48. Since we have held prima facie that no case of confirmation has been made out, the post-confirmation requirement of one month’s notice period, as contemplated in Clause 15.3 of the employment agreement, is not attracted.
49. Therefore, it is only the termination of a probationer employee, as embodied in Clause 15 of the employment contract, which is germane. As per the said provision, the services of such an employee may be terminated by the appellant-Company during the probation period with immediate effect without any notice; however, the employee shall have to give a prior written notice of 30 days, although the said Clause is silent as to the context in which such notice is to be given. Even if, applying the principle of ejusdem generis, we construe that such notice would be for termination of service at the behest of the employee, reading the said sentence in conjunction with the previous one, we do not find any sanction contemplated within the four corners of the employment agreement for non-compliance of such requirement.
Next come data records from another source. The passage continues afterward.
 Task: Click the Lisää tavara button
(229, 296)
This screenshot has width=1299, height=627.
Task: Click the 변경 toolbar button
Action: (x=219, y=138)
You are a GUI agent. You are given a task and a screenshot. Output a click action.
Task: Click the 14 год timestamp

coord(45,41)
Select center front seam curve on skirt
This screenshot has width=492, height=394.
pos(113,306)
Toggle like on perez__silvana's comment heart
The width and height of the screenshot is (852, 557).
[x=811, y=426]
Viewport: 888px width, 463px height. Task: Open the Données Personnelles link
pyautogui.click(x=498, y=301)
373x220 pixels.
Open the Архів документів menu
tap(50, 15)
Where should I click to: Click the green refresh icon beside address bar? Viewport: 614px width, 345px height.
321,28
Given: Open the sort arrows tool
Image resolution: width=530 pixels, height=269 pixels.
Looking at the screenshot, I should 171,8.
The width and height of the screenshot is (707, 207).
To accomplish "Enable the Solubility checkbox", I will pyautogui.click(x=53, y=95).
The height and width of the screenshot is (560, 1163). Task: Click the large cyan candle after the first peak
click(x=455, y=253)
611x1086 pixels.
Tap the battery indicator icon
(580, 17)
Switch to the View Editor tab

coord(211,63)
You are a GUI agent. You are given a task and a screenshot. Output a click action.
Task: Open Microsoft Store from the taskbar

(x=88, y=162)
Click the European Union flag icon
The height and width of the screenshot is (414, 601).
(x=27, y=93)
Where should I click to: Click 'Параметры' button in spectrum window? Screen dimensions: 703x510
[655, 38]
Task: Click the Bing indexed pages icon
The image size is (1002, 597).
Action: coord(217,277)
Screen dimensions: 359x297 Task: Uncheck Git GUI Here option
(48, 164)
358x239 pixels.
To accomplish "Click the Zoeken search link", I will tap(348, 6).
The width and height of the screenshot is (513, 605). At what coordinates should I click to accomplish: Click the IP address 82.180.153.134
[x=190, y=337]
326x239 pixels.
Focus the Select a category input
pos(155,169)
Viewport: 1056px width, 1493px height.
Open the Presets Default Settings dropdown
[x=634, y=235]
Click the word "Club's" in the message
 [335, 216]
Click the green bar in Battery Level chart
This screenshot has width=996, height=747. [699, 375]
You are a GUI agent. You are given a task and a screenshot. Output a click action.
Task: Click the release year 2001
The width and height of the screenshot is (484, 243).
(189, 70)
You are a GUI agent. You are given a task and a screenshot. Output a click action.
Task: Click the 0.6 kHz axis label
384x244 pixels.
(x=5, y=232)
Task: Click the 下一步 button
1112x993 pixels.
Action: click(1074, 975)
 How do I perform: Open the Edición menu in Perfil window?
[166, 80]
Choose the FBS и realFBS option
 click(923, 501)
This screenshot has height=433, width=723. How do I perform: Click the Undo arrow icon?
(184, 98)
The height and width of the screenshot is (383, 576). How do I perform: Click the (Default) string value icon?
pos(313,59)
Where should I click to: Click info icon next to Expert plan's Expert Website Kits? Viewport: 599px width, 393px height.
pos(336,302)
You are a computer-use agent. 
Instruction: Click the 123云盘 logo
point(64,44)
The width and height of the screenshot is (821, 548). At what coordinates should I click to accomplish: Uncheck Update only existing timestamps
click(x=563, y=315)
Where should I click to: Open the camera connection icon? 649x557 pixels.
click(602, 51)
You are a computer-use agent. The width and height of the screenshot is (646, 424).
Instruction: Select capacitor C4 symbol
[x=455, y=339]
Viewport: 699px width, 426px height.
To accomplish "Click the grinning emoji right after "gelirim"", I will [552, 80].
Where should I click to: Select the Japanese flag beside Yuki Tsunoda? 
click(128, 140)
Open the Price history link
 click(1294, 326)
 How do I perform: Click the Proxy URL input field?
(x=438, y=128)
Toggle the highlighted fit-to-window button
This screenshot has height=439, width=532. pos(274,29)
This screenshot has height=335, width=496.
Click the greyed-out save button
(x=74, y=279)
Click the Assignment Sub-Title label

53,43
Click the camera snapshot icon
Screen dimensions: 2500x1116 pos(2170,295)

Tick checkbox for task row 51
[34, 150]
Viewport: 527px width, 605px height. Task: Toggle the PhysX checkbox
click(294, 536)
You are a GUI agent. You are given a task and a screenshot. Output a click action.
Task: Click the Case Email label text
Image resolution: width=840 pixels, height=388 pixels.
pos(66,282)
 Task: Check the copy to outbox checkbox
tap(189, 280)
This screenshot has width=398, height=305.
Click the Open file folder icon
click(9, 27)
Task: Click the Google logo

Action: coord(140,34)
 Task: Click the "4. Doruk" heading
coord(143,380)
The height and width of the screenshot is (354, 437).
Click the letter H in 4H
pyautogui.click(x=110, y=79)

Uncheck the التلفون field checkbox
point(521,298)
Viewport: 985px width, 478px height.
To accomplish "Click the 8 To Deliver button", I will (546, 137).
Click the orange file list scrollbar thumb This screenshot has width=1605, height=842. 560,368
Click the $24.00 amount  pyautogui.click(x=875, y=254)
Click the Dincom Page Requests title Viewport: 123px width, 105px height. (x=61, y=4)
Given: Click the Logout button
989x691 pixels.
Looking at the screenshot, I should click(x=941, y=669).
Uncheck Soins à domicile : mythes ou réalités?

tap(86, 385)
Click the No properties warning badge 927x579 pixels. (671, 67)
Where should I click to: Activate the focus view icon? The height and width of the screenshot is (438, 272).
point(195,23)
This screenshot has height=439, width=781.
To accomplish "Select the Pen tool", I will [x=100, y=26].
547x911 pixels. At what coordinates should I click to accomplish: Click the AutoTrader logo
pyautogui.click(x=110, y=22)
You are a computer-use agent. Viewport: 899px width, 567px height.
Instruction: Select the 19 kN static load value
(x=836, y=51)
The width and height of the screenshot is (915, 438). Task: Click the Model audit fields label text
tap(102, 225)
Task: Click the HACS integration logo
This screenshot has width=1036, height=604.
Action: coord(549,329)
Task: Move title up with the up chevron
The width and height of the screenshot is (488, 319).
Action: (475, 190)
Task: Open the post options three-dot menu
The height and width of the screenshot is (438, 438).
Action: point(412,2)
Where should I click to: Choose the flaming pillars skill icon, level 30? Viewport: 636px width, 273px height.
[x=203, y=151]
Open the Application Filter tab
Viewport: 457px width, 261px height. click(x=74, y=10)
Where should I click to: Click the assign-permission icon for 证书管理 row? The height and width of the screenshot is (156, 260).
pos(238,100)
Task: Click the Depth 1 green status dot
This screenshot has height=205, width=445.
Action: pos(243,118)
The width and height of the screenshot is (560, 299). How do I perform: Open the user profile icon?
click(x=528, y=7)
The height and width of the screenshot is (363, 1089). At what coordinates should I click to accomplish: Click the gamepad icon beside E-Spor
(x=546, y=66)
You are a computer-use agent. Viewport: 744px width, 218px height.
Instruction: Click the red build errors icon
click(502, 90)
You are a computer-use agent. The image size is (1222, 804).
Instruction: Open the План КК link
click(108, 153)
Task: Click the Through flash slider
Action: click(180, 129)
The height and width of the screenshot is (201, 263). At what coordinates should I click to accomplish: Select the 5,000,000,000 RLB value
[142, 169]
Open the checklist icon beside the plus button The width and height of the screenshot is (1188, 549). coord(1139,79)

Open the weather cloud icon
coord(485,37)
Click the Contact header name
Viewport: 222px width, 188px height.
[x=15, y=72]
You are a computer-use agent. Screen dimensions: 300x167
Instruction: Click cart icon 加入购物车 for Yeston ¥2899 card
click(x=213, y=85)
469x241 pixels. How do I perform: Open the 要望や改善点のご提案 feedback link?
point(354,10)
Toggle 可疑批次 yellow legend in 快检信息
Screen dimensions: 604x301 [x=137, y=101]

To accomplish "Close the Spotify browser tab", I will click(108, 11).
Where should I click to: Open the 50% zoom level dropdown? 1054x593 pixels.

50. As opposed to Clause 15.3, where liquidated damages of Rs. 3,00,000/- is quantified as the penalty for premature resignation post-confirmation without one months’ notice, in Clause 15, there is no such penalty imposed in case a written notice of 30 days’ is not given. Thus, it cannot be said that the fallout of not giving a notice of 30 days in case of a probationer employee would be to attract any penalty or would per se vitiate the termination itself.
51. In such view of the matter, the resignation tendered by the respondent in the capacity of a probationer employee of the appellant-Company could not by itself render the termination invalid. Hence, it cannot be said that the employment of the respondent with the appellant-Company continued after the tendering of his resignation on October 8, 2025.
52. Thus, the rigours of Section 27 of the Contract Act, are clearly applicable in the present case, since the respondent was rendered an ex-employee after tendering his resignation on October 8, 2025 (with effect from October 7, 2025), in respect of whom any restrictive clause preventing joining service elsewhere, including the non-competition covenant in Clause 11 of the appointment letter, would have to be prima facie construed to be void.
Whether ad interim injunction could be granted in terms of prayer (a) of the temporary injunction application in the Trial Court
53. Prayer (a) of the injunction application seeks to restrain the defendant/respondent from continuing employment with or rendering services to any company or concern or engage in competing business with appellant-Company for a period of two years from the date of cessation of his employment with the appellant-Company and from soliciting or inducing any employee of the plaintiff to leave its service. Thus, there are two components in the said prayer – non-competition and non-solicitation.
54. Insofar as the first component is concerned, the same comes within ambit of the restrictive covenant embodied in Clause 11 (noncompetition) of the employment agreement and thus is prima facie void under Section 27 of the Contract Act. Thus, the said component of injunction cannot be granted.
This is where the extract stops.